Master and PhD-students involved in the project

No master students involved this year.

For the Management

We produced extensive genetic baseline data involving 36 sampling locations and 33 microsatellite markers, and identified 28 hierarchically structured and genetically distinct population segments in Tana River (see Vähä et al. 2016). The strong genetic structuring among populations, together with a powerful marker system, allowed for accurate stock identification of individuals and enabled assessment of stock compositions contributing to the mixed-stock fisheries in the river. Thus, the biological knowledge gained from this study is essential for explaining the impact of the selective fishery on the Tana salmon. Our results also imply that the salmon stocks originating from the different tributaries in Tana, must be treated separately.

Figure 3 Estimated contribution of the salmon from different Tana tributary stocks in catches in the lowermost part of the Tana river.


Published Results/Planned Publications


Vähä et al. 2016. Genetic stock identification of Atlantic salmon and its evaluation in a large population complex. Canadian Journal of Fish and Aquatic Sciences,

Submission of articles in 2017 to ICES Journal of Marine Science, with working titles:

Stock-specific patterns of marine growth of Atlantic salmon from Barents Sea rivers; indications of spatial stock-specific feeding areas

Variation in growth patterns in Tana mixed-stock salmon; influence of oceanic conditions and prey fish abunance in the Barents Sea


Communicated Results

A workshop will be held in Oslo in week 48 (2016).

Poster at Fram-dagen (November 2016).

▶ [Extracted information]
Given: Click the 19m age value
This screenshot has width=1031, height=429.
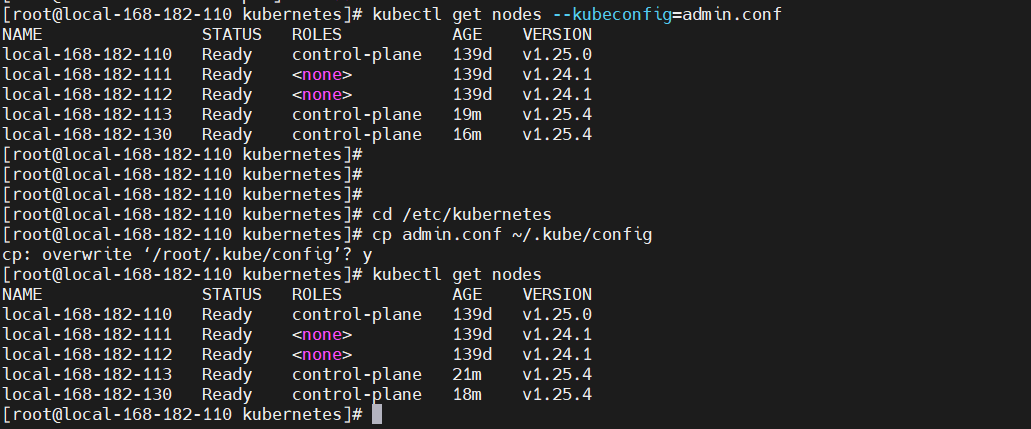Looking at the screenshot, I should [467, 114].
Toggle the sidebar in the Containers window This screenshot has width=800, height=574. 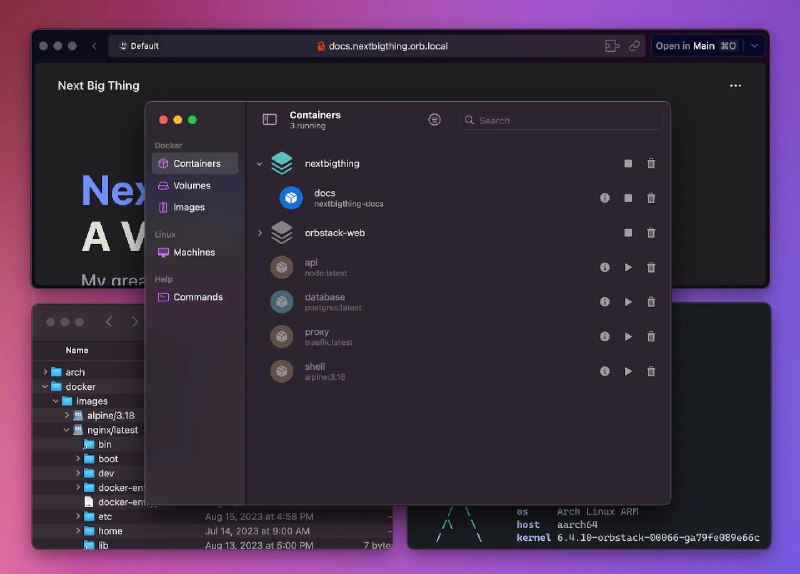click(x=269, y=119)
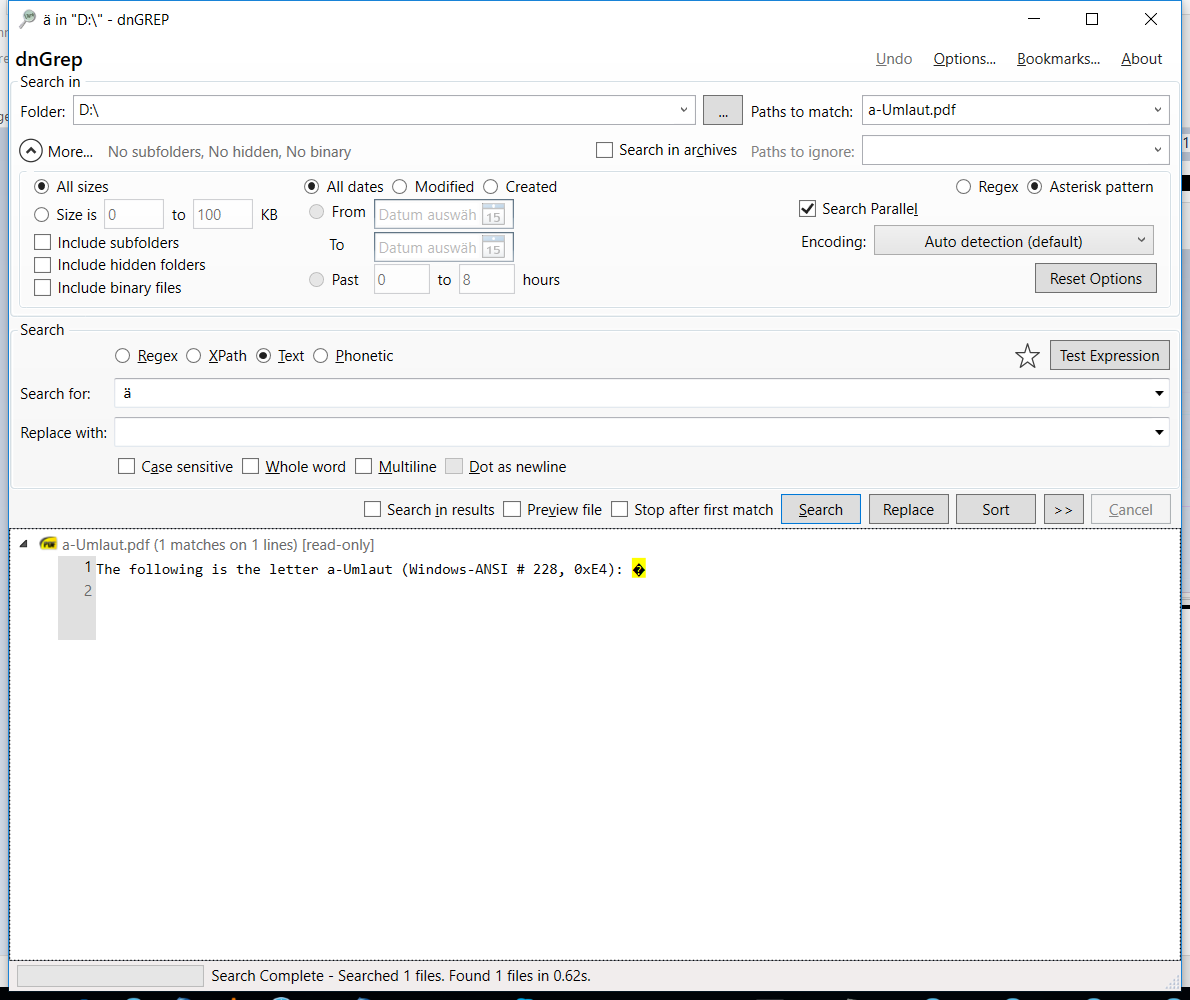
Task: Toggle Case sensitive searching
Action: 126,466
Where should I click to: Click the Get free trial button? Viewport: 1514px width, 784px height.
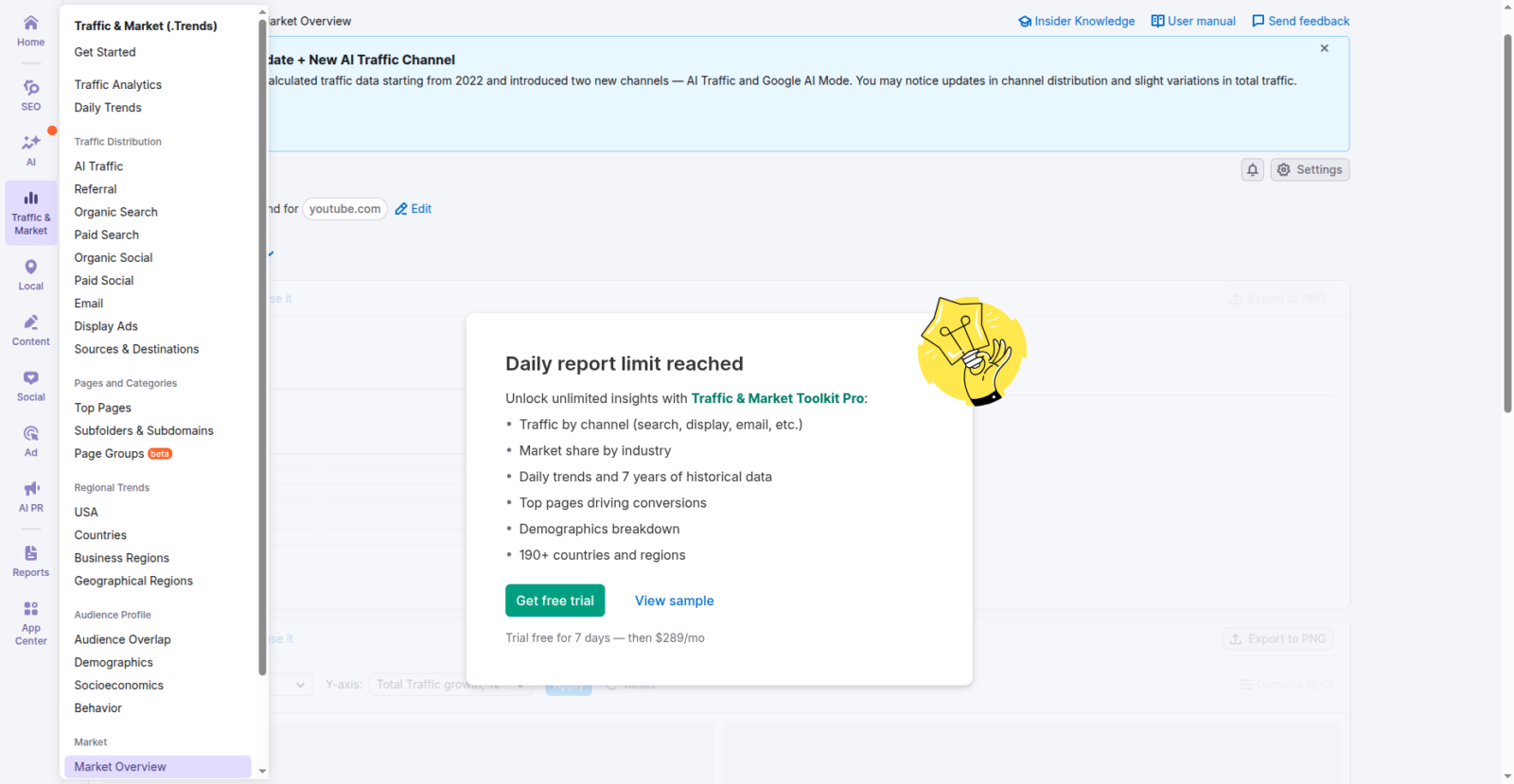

▶ [Try it] Return everything in the Tana salmon passage above from "Stock-specific patterns of" down to "Fram-dagen (November 2016).", copied exactly.

▶ [Solved problem]
Stock-specific patterns of marine growth of Atlantic salmon from Barents Sea rivers; indications of spatial stock-specific feeding areas

Variation in growth patterns in Tana mixed-stock salmon; influence of oceanic conditions and prey fish abunance in the Barents Sea


Communicated Results

A workshop will be held in Oslo in week 48 (2016).

Poster at Fram-dagen (November 2016).